# tu plantata micas secus est ubi cursus aquarum



## bedefan

Hello all,

I'm still working through some Fortunatus translations.

I'm wondering about the following elegiac couplet (about a tree):

_tu plantata micas secus est ubi cursus aquarum
spargis et ornatas flore recente comas_.


The _tu _is feminine.

Can this be rendered something like:

"You glimmer, planted beside where the course of waters is
and you dapple your adorned leaves with a young flower."

I'm particularly baffled by the first line. I'm guessing _secus _here means "beside"? Lewis and Short gives that as an alternate meaning. And then the object of _secus _would be _ubi_, and the _est _is just strangely placed? Does that make any sense?

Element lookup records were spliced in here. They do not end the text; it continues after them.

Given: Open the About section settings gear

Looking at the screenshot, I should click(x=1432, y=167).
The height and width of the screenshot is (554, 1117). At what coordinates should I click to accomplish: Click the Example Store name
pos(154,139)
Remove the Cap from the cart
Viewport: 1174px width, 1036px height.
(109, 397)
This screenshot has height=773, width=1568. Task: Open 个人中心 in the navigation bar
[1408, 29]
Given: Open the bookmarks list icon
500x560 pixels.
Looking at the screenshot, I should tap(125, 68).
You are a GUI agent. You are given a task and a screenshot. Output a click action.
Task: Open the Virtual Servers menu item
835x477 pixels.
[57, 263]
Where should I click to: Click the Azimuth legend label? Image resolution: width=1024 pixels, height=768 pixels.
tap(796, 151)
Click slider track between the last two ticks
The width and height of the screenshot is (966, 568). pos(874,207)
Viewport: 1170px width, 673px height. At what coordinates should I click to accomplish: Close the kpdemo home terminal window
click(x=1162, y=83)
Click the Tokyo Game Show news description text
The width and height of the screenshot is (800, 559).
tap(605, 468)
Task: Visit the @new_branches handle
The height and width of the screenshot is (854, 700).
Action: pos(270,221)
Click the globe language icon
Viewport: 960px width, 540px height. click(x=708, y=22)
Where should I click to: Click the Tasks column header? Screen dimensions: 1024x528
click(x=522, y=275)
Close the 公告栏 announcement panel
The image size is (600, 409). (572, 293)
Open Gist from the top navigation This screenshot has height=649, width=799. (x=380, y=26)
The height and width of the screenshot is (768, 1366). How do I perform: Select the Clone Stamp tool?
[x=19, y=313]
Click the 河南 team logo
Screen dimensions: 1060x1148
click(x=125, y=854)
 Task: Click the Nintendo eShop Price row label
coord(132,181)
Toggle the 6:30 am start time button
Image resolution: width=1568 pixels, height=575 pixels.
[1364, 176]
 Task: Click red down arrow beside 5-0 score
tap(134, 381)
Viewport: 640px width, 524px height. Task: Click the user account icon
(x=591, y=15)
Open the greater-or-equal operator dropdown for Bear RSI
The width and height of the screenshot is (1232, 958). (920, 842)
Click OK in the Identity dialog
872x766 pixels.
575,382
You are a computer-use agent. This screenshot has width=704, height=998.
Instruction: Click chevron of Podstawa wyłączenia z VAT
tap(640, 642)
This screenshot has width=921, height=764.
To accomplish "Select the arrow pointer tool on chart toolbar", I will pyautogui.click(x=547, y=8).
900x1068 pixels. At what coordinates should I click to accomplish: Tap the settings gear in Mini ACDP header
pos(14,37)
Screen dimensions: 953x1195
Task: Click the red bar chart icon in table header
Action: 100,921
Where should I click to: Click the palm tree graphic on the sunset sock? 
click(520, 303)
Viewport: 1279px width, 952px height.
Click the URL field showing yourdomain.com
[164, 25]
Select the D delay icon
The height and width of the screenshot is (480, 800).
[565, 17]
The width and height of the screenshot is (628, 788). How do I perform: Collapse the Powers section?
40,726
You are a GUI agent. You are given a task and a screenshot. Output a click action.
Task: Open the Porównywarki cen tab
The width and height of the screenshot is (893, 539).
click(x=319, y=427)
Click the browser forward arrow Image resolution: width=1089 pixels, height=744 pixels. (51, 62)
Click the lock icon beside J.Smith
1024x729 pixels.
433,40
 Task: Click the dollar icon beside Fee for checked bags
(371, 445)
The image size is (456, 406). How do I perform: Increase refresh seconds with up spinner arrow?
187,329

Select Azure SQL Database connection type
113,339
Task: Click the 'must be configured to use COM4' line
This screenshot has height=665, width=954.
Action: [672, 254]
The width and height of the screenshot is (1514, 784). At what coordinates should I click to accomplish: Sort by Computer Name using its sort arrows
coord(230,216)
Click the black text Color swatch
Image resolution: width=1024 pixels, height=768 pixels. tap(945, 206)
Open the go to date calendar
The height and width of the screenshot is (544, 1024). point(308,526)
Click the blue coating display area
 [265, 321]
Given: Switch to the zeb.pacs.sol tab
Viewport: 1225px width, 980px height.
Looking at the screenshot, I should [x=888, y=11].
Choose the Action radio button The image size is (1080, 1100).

I'm also curious about how to take _spargis_. Could it mean something more like "sprinkle"?

Thanks a bunch.


----------



## modus.irrealis

Hi,


bedefan said:


> I'm particularly baffled by the first line. I'm guessing _secus _here means "beside"? Lewis and Short gives that as an alternate meaning. And then the object of _secus _would be _ubi_, and the _est _is just strangely placed? Does that make any sense?


The placement is strange but I think you got it right and it seems like this was a possible order in later Latin. I didn't do a thorough search but google gives results like

Spiritus exutum se gaudeat esse solutum,
Est ubi virtutum regnum sine labe statutum.
May his spirit rejoice to be rid of it and freed,
Where the kingdom of virtues is established without stain.

Est ubi gloria nunc Babylonia
Where now is the glory of Babylon



> I'm also curious about how to take _spargis_. Could it mean something more like "sprinkle"?


I think it does, but I'd also say in the second line you have two main verbs: you sprinkle and adorn...


----------



## Cagey

Your translation looks good to me. 
A couple of minor comments:

1) _secus_ in Late Latin is an adverb, meaning _near_.  This does not change your translation, but offers a less strained explanation of the grammar.

2) Yes, _spargis_ can mean _sprinkle, strew, scatter_, as for instance seeds, flowers, or leaves.

3)Re:  _ornatas flore recente comas_: I would be inclined to take _flore_ as an ablative of means with _ornatas_, so, "adorned by/with a young flower." 
Also, the singular _flore_ may stand for flowers in general: "the young/ fresh flower" or "young flowers".  Or maybe, to preserve the singular, "with fresh bloom."


----------



## brian

Hi bedefan,

I think perhaps "comas" refers not to the leaves of the flower, but rather to the grass upon which the flower is planted. It seems the author is saying that the plant itself adorns the grass (ground) by giving it (the grass) the flower itself. My take:



> _tu plantata micas secus est ubi cursus aquarum
> spargis et ornatas flore recente comas_.


_You spring forth/shine bright*, planted along the path of the water(s)
And you cover the grass adorned with a fresh flower._

*In terms of water and fountains, "micare" means "to spring forth," but in terms of stars, lightning, etc. means "to shine bright." Here maybe it depends on the context of the rest of the poem, though as it is I'd choose "spring forth."


brian


----------



## modus.irrealis

This hymn seems to be discussed in some of the older books that are scanned online (at archive.org, http://search.live.com/results.aspx?q=&scope=books, books.google.com -- which are all good resources for this kind of thing).

About _secus ubi est_, it's strange that these books all comment about _secus_ being used unclassically as a preposition -- with an unexpressed object (possibly _locus_) that's modified by _ubi_, but nobody mentions the position of _est_, which maybe is not so strange a position after all. And they all compare this line to Psalm 1.3: et erit tamquam lignum quod plantatum est secus decursus aquarum...

And nobody, there or here, seems to like my idea of taking _comas_ as a verb (but then why _et_ after _spargis_?), but one note has:


> 'foliage.' The idea of _spargis_ appears to be that the tree showers its beneficent leaves upon those who take refuge under it.


----------



## Cagey

Don't you think, MI, that _et_ follows _spargis_ in the manner usual with _que_?


----------



## modus.irrealis

Cagey said:


> Don't you think, MI, that _et_ follows _spargis_ in the manner usual with _que_?


It's probably just my inexperience with Latin showing. Knowing Greek better than Latin, in the back of my head I have _et_ = _kai_ and _que = te_, so I've been thinking that _et_ can only go with what follows and doesn't function like _que_. Even now that I take _comas_ as a noun, I still want to interpret _et_ as meaning "too" or "even" and affecting what follows. But now I know better.


----------